Problem description
What lines below contain the word "agent"? Please pull each one out.

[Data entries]
'''
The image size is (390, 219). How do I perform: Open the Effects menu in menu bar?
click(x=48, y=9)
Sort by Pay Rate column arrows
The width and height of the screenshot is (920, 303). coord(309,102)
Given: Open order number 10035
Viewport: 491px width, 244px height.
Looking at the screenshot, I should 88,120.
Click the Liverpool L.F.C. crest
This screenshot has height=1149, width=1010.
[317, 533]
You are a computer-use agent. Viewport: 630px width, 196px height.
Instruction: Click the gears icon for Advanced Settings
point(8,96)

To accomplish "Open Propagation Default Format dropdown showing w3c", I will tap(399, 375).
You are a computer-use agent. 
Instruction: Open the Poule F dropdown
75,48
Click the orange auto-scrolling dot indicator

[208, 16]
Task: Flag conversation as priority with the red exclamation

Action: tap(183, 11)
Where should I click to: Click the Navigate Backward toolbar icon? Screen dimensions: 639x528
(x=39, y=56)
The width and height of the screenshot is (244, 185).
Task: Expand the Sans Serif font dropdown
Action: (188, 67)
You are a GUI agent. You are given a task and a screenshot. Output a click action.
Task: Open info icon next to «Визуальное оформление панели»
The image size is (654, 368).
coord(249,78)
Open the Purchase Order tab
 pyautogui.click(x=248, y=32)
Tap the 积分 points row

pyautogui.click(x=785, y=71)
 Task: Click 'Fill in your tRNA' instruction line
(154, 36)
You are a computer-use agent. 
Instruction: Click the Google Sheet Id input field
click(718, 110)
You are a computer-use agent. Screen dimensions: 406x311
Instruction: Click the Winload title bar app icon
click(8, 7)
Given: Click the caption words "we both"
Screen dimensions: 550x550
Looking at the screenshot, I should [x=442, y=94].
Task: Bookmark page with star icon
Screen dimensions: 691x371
'''
Solved exercise
You are a computer-use agent. Viewport: 630px width, 196px height.
You are a computer-use agent. 
You are a GUI agent. You are given a task and a screenshot. Output a click action.
You are a computer-use agent. 
You are a computer-use agent. Screen dimensions: 406x311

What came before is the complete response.